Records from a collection
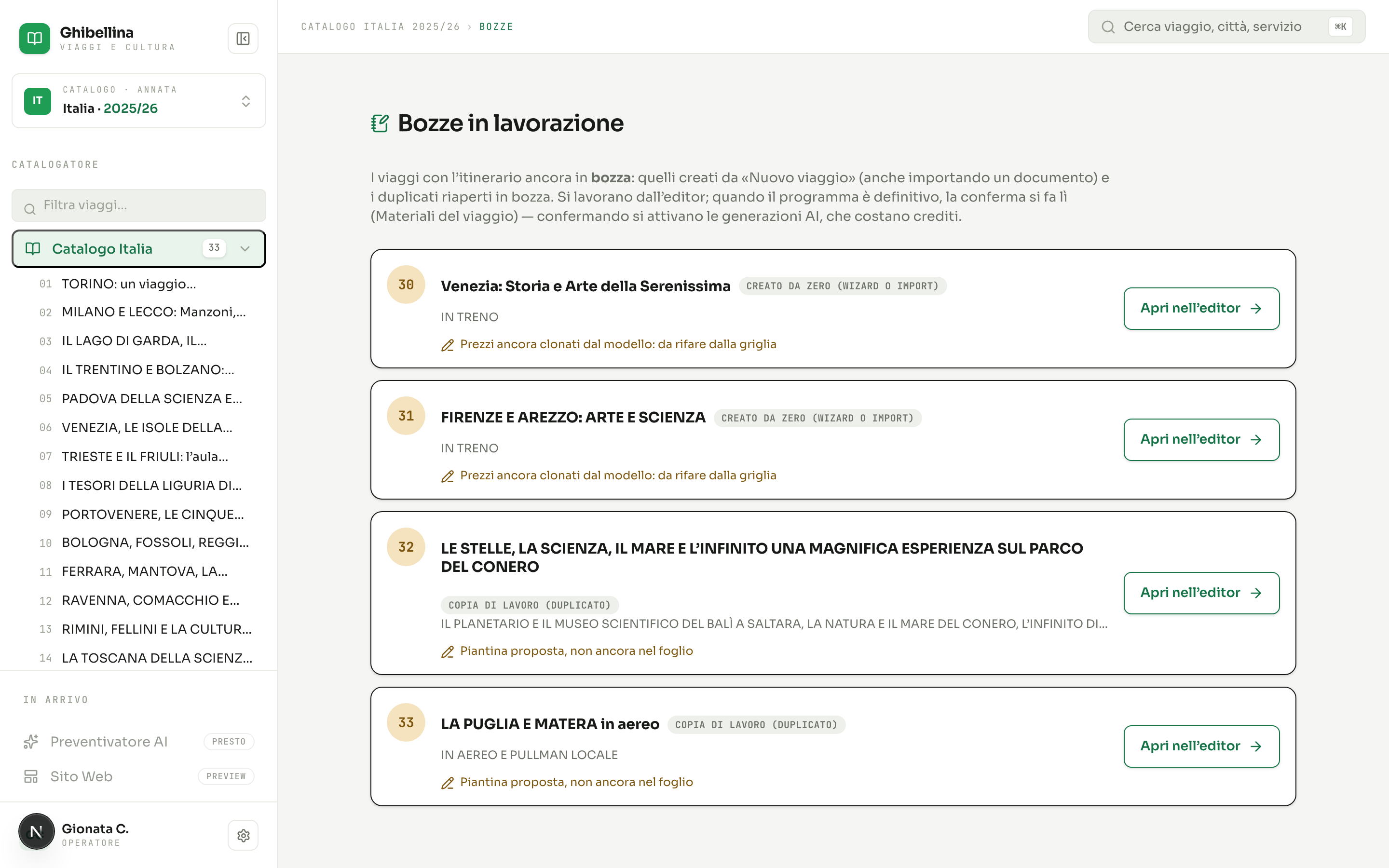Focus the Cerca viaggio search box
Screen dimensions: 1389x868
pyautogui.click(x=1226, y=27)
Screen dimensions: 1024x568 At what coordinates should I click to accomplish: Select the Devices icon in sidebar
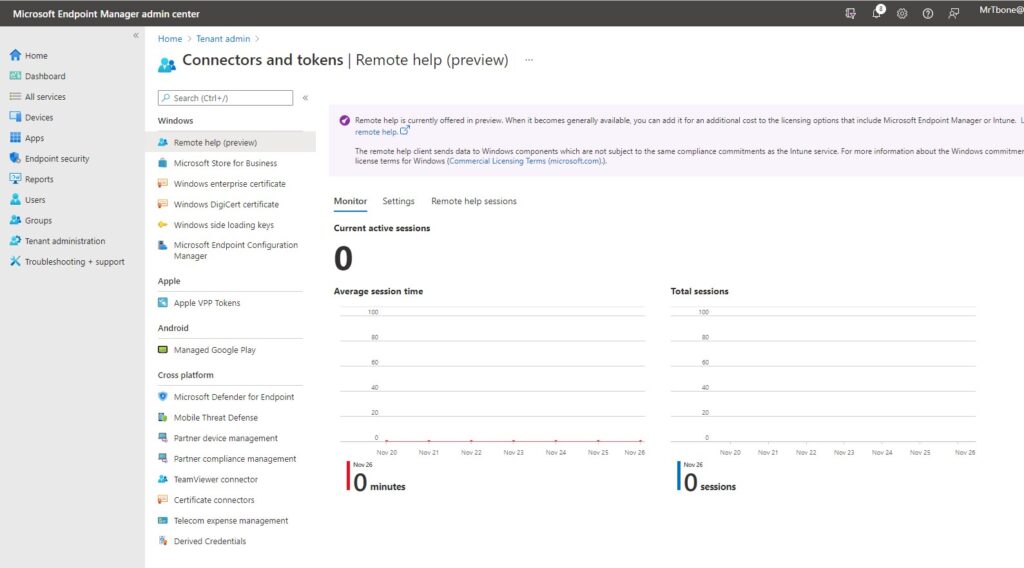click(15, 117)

Problem:
Your reply should consist only of the lines running from the line with "Screen dimensions: 1024x568" to the end of the entries, both included, copied exactly and without any pictures.

Solution to the problem:
Screen dimensions: 1024x568 At what coordinates should I click to accomplish: Select the Devices icon in sidebar
click(15, 117)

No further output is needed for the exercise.